The measure prompted a campaign of non-payment and at the same time brought about the rise of a certain Tommy Sheridan.
It was only repealed a year later after riots in London - but by then it was too late. The Conservatives came to be despised in Scotland and the party was virually wiped out at subsequent elections.
Her famous “the lady’s not for turning” speech at a party conference in 1980, came to define her, however it was Mrs Thatcher’s forthright, uncompromising nature that had propelled her through so much, which ultimately led to her downfall by alienating has colleagues,
Ill health in recent years kept her out of the public eye, but the impact of her legacy – politically, economically and socially – is still being felt today.
In other news this week, Scotland’s ski resorts are enjoying a bumper season which could last into the summer.
One centre is optimistic it will still be welcoming skiers in June.

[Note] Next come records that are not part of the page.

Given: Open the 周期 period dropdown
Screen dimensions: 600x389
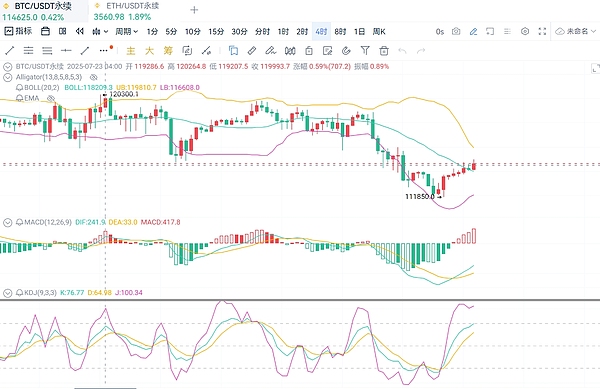Looking at the screenshot, I should pyautogui.click(x=127, y=31).
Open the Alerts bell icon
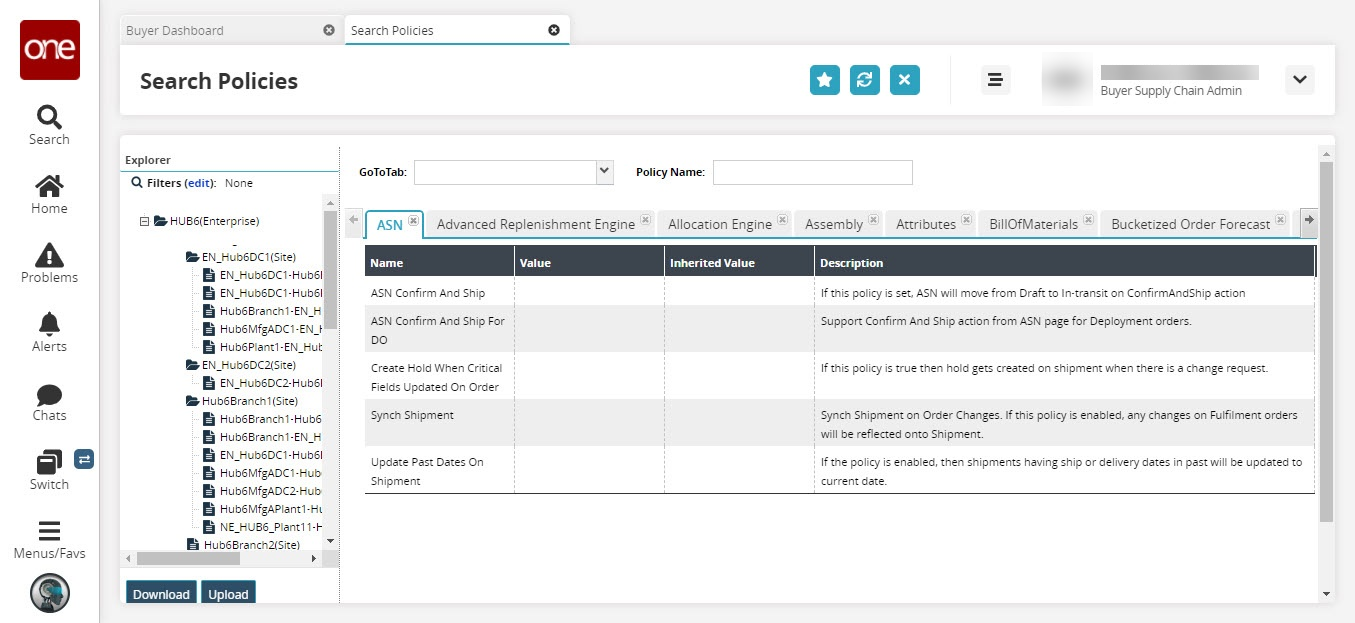 pos(49,325)
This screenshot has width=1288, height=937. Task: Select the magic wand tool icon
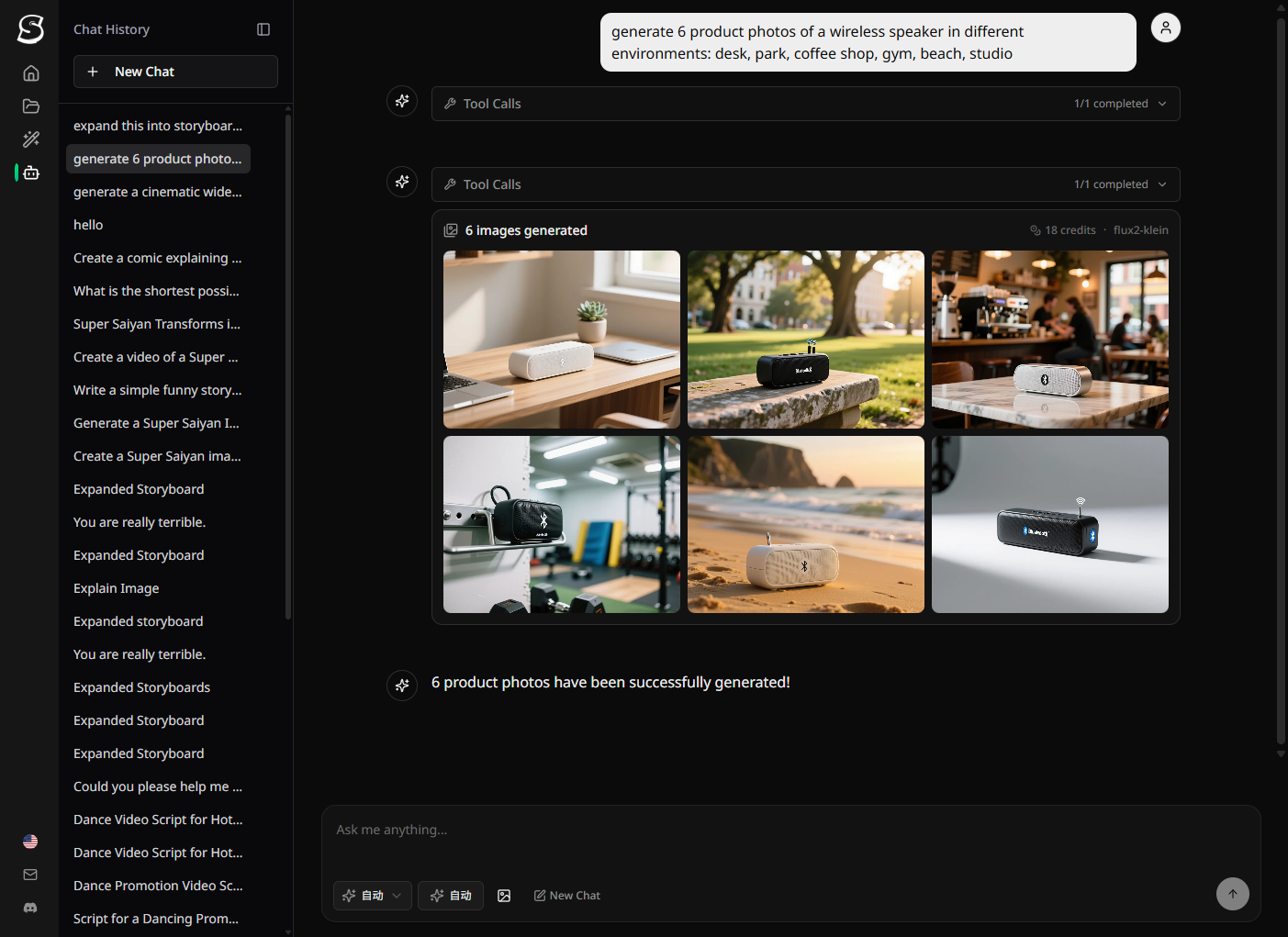(31, 139)
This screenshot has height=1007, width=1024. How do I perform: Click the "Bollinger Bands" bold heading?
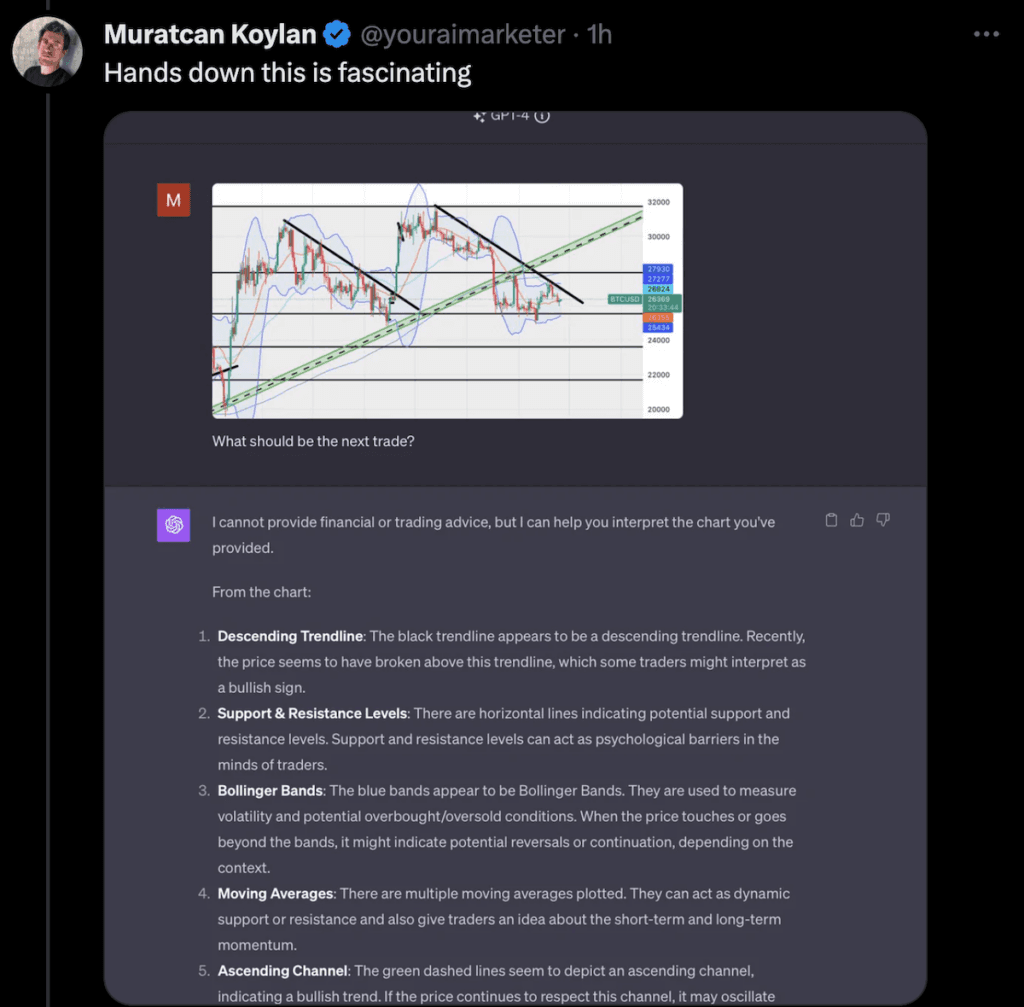click(270, 790)
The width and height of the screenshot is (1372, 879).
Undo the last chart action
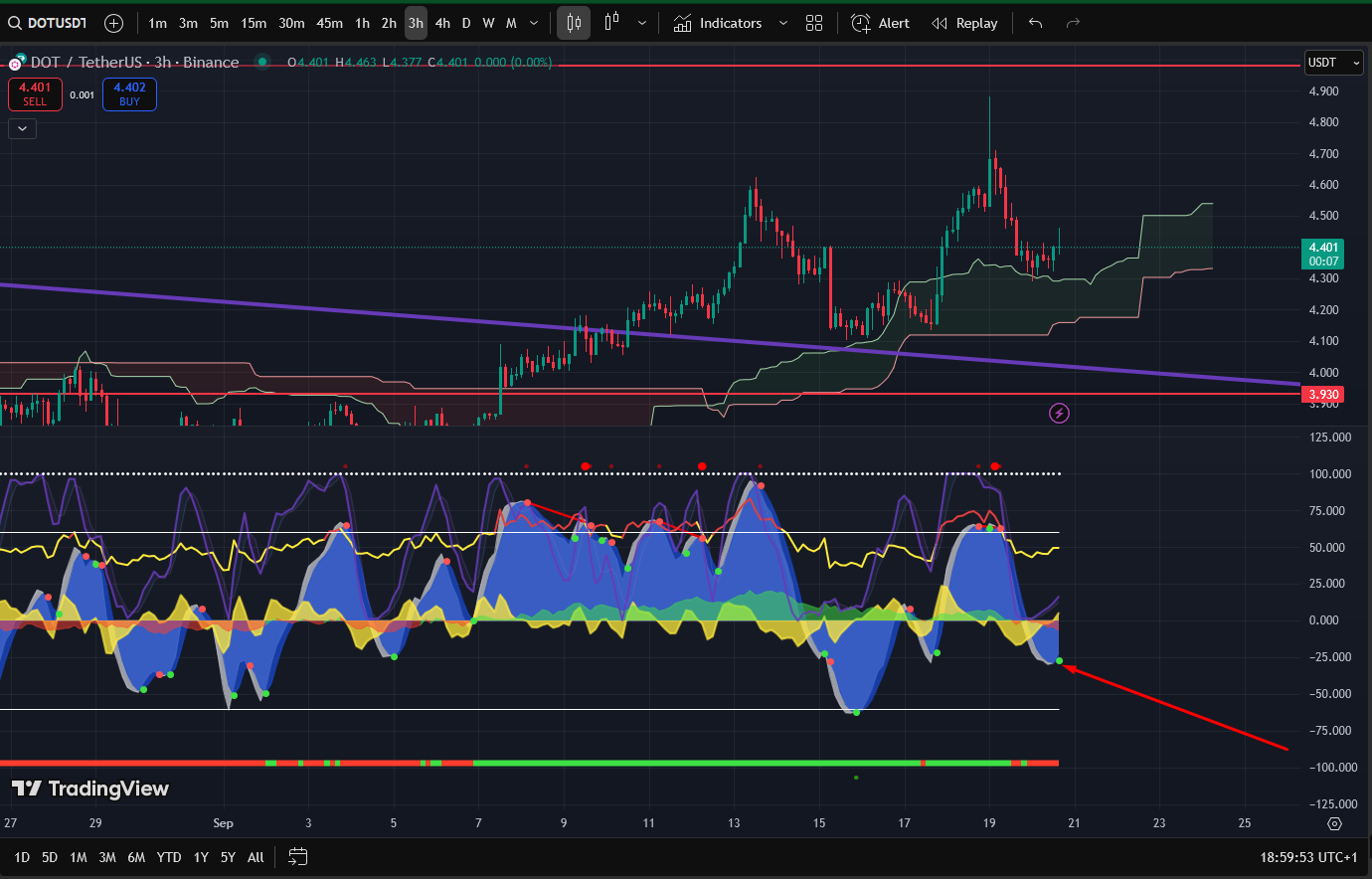pyautogui.click(x=1035, y=23)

Quite a turn-around for an industry which just a few years ago was facing terminal decline due to mild, wet winters.
All that has changed and more than 250,000 winter sports enthusiasts are reported to have visited the five ski centres since the beginning of December.
Personally, I would prefer to see the back of the white stuff and the relentless freezing temperatures. This winter seems to be never-ending - perhaps it’s an age thing - and I’m dreading the fuel bill for this quarter, and I’m sure many people are in the same boat. So come on, let’s have a taste of spring!